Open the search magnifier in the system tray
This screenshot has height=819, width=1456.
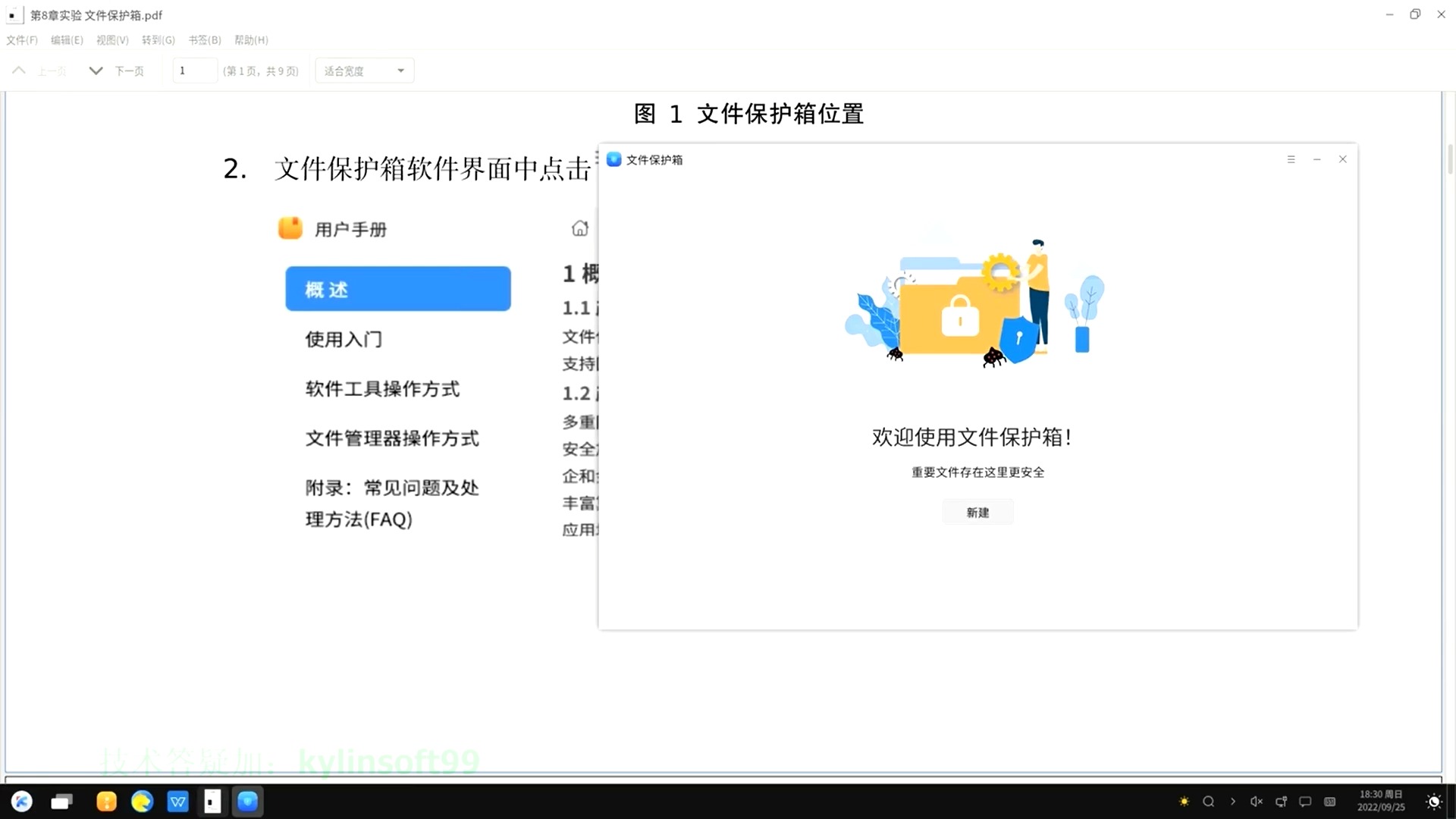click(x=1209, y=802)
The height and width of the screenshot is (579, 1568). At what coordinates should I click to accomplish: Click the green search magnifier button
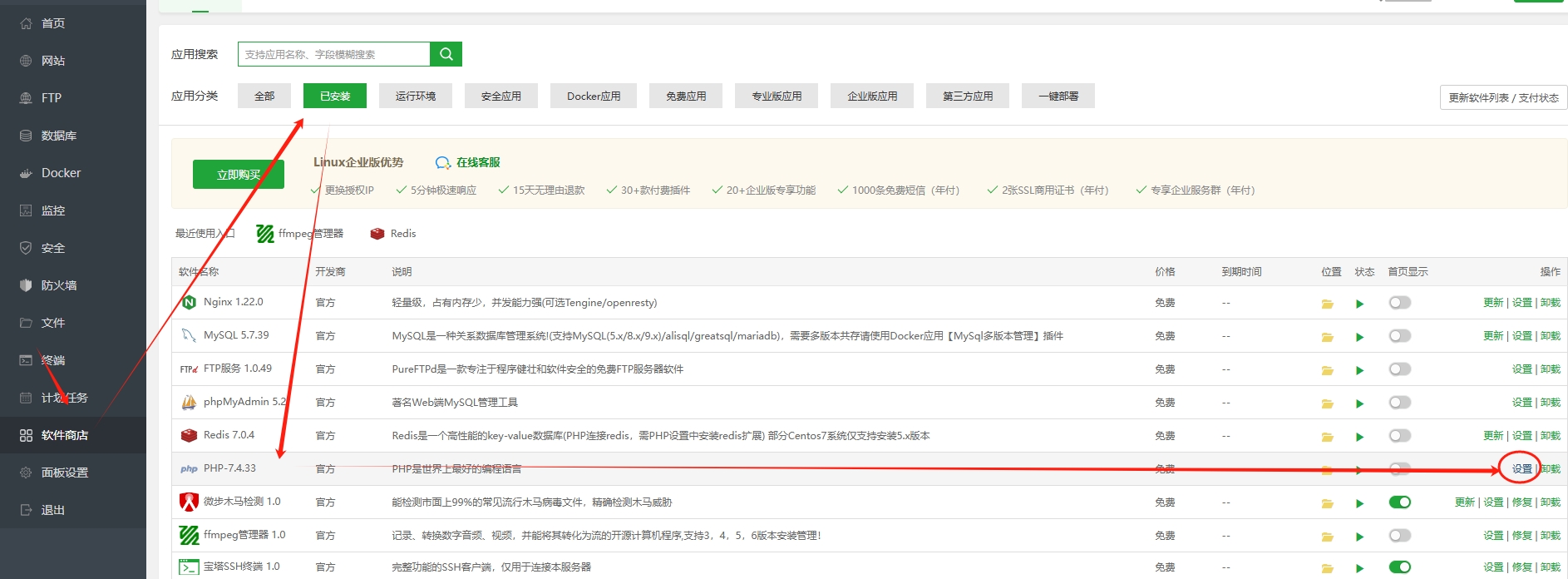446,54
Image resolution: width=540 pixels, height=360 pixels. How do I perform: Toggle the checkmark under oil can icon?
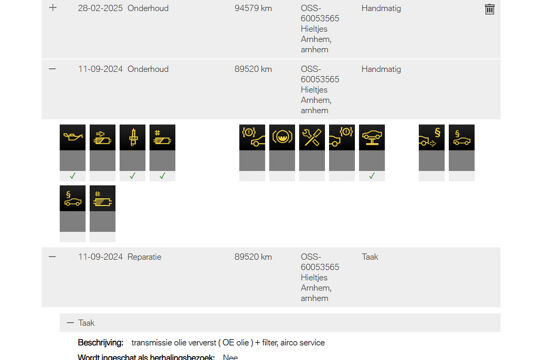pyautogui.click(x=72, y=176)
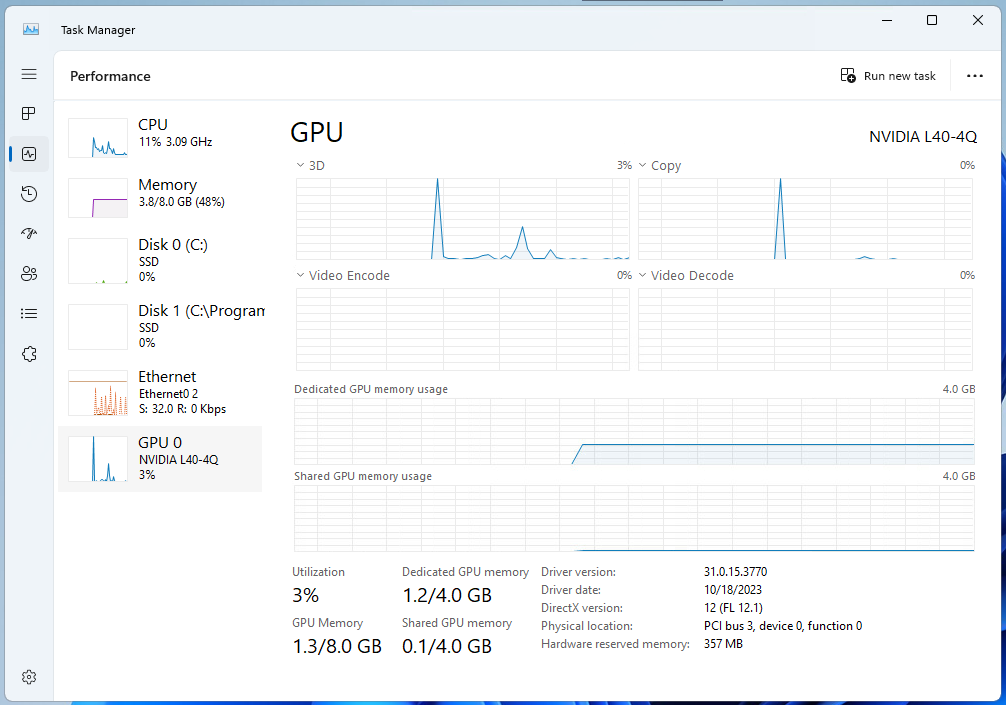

**Short exercise:** Reproduce each of the rows above word for word, leaving out the pictures.

**Output for this task:**
Open the search magnifier in the system tray
This screenshot has height=819, width=1456.
click(x=1209, y=802)
The height and width of the screenshot is (579, 1568). At what coordinates should I click to accomplish: Click the green search magnifier button
446,54
Image resolution: width=540 pixels, height=360 pixels. How do I perform: Toggle the checkmark under oil can icon?
pyautogui.click(x=72, y=176)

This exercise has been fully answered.